Treize personnes sont arrêtées. Après une nuit passée au poste, les 7 hommes sont libérés au petit matin. Il n’en est pas de même pour les 5 femmes qui sont inculpées de « délit de vagabondage » par la police des mœurs. Ces dernières, mères de famille ou jeunes filles, sont conduites aussitôt au dispensaire où l’outrage d’une visite sanitaire leur est infligé. A l’époque, seules les prostituées ou les « filles publiques », selon l’expression de l’époque, subissent cet affront. Cette visite sanitaire a lieu, séance tenante, dans un local contigu au bureau des mœurs, pratiquée par les soins du médecin inspecteur désigné. A rennes, il s’agissait du Docteur Perrin de la Touche. Cela ne s’invente pas. D’ailleurs, rien n’a été épargné à ces ouvrières qui, selon les propos rapportés par Mr Bachelot, ont du subir des plaisanteries grossières et des paroles outrageantes… bref, le sexisme ordinaire !
On apprendra plus tard que deux d’entre elles avaient été expulsées de chez elles puisqu’elles ne pouvaient plus payer leur loyer. Une fois mises à la porte, certains malotrus se sont empressés d’alerter les autorités comme le rapporte Les Temps Nouveaux, ce journal anarchiste fondé par Jean Grave. « Les ouvriers et ouvrières brossiers de cette ville se sont trouvés, à la suite d’une grève, dans un état de profonde misère. C’est au point que des femmes et des jeunes filles, n’ayant plus d’abri, furent réduites à passer la nuit dans les corridors des maisons, quelques-unes même dans la rue. Les propriétaires ont mis à la porte de leur domicile quelques malheureuses ouvrières que la police, prévenue, s’est empressée d’arrêter pour « délit de vagabondage ».

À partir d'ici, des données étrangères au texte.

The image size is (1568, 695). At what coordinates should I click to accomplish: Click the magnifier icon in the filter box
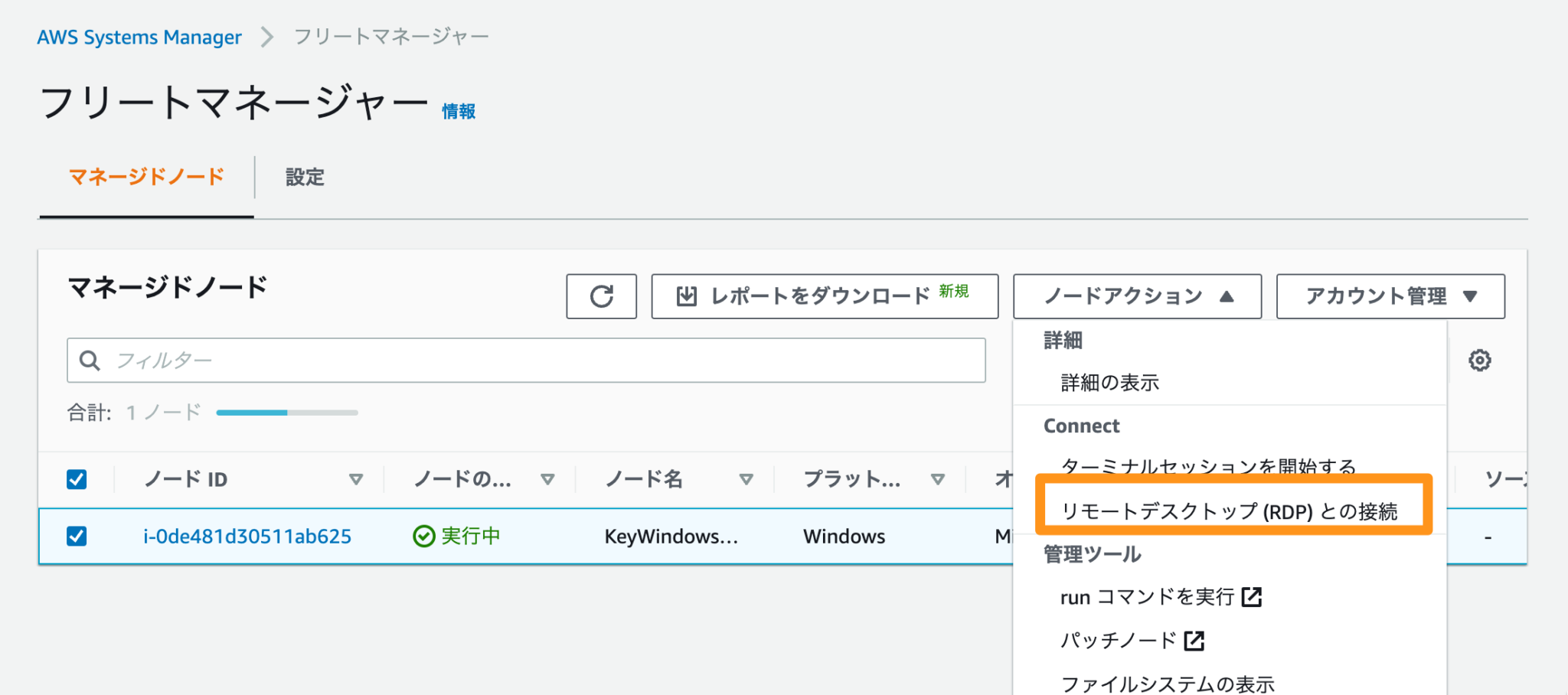point(90,360)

« Honteux » , « scandaleux », « inacceptable »… c’est donc cette nouvelle qui indigne la population rennaise en ce 07 mai 1903. Même le Ouest-Éclair prend fait et cause pour ces femmes en lançant une souscription afin de leur venir en aide financièrement. Des lettres de soutien sont envoyées au journal pour publication. Face à cet abus, il devait y avoir des sanctions. C’est chose faite quelques jours plus tard et cela n’est pas pris à la légère ! Des hommes politiques remontent l’affaire aux oreilles du Président du Conseil, Emile Combes. Ni une ni deux, une enquête est demandée auprès du préfet de l’Ille-et-vilaine. Les conclusions du rapport sont sans surprise et un décret est vite signé. On ordonne ainsi la mise à la retraite anticipée du commissaire central, Mr Laffite. Le commissaire de police du 2ième arrondissement, Mr Gondelle, n’est pas en reste puisqu’il est muté dans le Nord, à Halluin et l’agent Tribodet est disgracié, transferé dans un autre service(+d’1fos). Enfin, les trois jeunes femmes seront aussi reçues par le Préfet et l’incident, discuté au sein de la chambre des Députés. C’est dire l’
Malheureusement, les semaines passent et rien ne bouge malgré une demande de conciliation des ouvrier·ère·s auprès du juge Cuault. Le patronat joue la montre et laisse pourrir la situation. Méthode habituelle mais efficace. Le destin collectif rentre souvent en conflit avec l’immédiateté de certaines problématiques personnelles. « Tous les camarades blâment et réprouvent énergiquement la conduite des jaunes qui sont restés au travail […] La non-réussite incombe à ceux qui n’ont pas quitté leur travail » écrira la commission syndicale. C’est donc avec une certaine frustration et le cœur serré que la grève se termine sans victoire ni avancée. Le 24 mai 1903, après plus de sept semaines de lutte inégale, les ouvriers et les ouvrières en brosserie reprennent le travail.